**Required work**
Extract the listing in its entirety, keeping each line identical to the original.

**The data**

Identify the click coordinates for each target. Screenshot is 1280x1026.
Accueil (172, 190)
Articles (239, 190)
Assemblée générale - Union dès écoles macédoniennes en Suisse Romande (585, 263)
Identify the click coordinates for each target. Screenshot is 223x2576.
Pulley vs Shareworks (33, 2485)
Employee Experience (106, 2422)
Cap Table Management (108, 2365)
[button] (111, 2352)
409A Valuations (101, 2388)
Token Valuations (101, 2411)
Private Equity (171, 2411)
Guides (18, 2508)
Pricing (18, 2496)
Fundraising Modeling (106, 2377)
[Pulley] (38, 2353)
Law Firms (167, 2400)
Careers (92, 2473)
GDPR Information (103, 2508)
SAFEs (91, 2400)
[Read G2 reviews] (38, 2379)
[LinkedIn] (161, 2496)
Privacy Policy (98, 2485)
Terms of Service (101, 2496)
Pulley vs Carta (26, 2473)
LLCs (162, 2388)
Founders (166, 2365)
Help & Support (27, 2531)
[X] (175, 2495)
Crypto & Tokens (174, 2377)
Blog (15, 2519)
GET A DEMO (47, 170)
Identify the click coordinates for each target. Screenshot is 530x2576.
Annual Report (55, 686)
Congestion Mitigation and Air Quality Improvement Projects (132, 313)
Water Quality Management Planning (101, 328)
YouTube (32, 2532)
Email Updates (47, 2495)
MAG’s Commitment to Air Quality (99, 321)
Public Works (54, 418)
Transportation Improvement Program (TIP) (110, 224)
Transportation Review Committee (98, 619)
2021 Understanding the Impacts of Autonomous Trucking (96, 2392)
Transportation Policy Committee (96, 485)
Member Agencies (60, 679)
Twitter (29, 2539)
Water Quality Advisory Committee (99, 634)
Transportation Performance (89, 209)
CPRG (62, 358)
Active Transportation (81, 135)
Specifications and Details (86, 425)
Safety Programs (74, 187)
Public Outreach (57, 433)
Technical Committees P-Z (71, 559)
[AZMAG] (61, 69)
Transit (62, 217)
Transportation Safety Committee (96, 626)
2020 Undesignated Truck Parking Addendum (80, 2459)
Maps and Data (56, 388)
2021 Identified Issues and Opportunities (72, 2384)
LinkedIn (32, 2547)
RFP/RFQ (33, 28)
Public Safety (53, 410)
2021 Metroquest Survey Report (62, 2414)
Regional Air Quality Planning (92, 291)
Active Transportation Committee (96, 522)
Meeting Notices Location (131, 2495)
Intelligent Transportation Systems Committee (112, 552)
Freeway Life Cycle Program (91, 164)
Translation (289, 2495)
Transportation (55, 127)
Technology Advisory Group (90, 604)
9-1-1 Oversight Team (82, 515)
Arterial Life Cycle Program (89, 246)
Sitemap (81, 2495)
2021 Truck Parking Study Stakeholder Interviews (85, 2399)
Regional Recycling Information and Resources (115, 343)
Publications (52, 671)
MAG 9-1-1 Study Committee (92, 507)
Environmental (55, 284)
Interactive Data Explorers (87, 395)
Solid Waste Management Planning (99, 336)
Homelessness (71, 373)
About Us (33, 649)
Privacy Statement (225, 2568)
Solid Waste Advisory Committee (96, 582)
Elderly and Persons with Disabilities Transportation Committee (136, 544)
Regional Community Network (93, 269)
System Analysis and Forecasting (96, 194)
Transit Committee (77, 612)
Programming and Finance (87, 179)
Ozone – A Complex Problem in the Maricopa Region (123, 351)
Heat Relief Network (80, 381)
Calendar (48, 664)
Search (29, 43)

**Solution to this problem**
Identify the click coordinates for each target. Screenshot is 1280x1026.
Accueil (172, 190)
Articles (239, 190)
Assemblée générale - Union dès écoles macédoniennes en Suisse Romande (585, 263)
Identify the click coordinates for each target. Screenshot is 223x2576.
Pulley vs Shareworks (33, 2485)
Employee Experience (106, 2422)
Cap Table Management (108, 2365)
[button] (111, 2352)
409A Valuations (101, 2388)
Token Valuations (101, 2411)
Private Equity (171, 2411)
Guides (18, 2508)
Pricing (18, 2496)
Fundraising Modeling (106, 2377)
[Pulley] (38, 2353)
Law Firms (167, 2400)
Careers (92, 2473)
GDPR Information (103, 2508)
SAFEs (91, 2400)
[Read G2 reviews] (38, 2379)
[LinkedIn] (161, 2496)
Privacy Policy (98, 2485)
Terms of Service (101, 2496)
Pulley vs Carta (26, 2473)
LLCs (162, 2388)
Founders (166, 2365)
Help & Support (27, 2531)
[X] (175, 2495)
Crypto & Tokens (174, 2377)
Blog (15, 2519)
GET A DEMO (47, 170)
Identify the click coordinates for each target. Screenshot is 530x2576.
Annual Report (55, 686)
Congestion Mitigation and Air Quality Improvement Projects (132, 313)
Water Quality Management Planning (101, 328)
YouTube (32, 2532)
Email Updates (47, 2495)
MAG’s Commitment to Air Quality (99, 321)
Public Works (54, 418)
Transportation Improvement Program (TIP) (110, 224)
Transportation Review Committee (98, 619)
2021 Understanding the Impacts of Autonomous Trucking (96, 2392)
Transportation Policy Committee (96, 485)
Member Agencies (60, 679)
Twitter (29, 2539)
Water Quality Advisory Committee (99, 634)
Transportation Performance (89, 209)
CPRG (62, 358)
Active Transportation (81, 135)
Specifications and Details (86, 425)
Safety Programs (74, 187)
Public Outreach (57, 433)
Technical Committees P-Z (71, 559)
[AZMAG] (61, 69)
Transit (62, 217)
Transportation Safety Committee (96, 626)
2020 Undesignated Truck Parking Addendum (80, 2459)
Maps and Data (56, 388)
2021 Identified Issues and Opportunities (72, 2384)
LinkedIn (32, 2547)
RFP/RFQ (33, 28)
Public Safety (53, 410)
2021 Metroquest Survey Report (62, 2414)
Regional Air Quality Planning (92, 291)
Active Transportation Committee (96, 522)
Meeting Notices Location (131, 2495)
Intelligent Transportation Systems Committee (112, 552)
Freeway Life Cycle Program (91, 164)
Translation (289, 2495)
Transportation (55, 127)
Technology Advisory Group (90, 604)
9-1-1 Oversight Team (82, 515)
Arterial Life Cycle Program (89, 246)
Sitemap (81, 2495)
2021 Truck Parking Study Stakeholder Interviews (85, 2399)
Regional Recycling Information and Resources (115, 343)
Publications (52, 671)
MAG 9-1-1 Study Committee (92, 507)
Environmental (55, 284)
Interactive Data Explorers (87, 395)
Solid Waste Management Planning (99, 336)
Homelessness (71, 373)
About Us (33, 649)
Privacy Statement (225, 2568)
Solid Waste Advisory Committee (96, 582)
Elderly and Persons with Disabilities Transportation Committee (136, 544)
Regional Community Network (93, 269)
System Analysis and Forecasting (96, 194)
Transit Committee (77, 612)
Programming and Finance (87, 179)
Ozone – A Complex Problem in the Maricopa Region (123, 351)
Heat Relief Network (80, 381)
Calendar (48, 664)
Search (29, 43)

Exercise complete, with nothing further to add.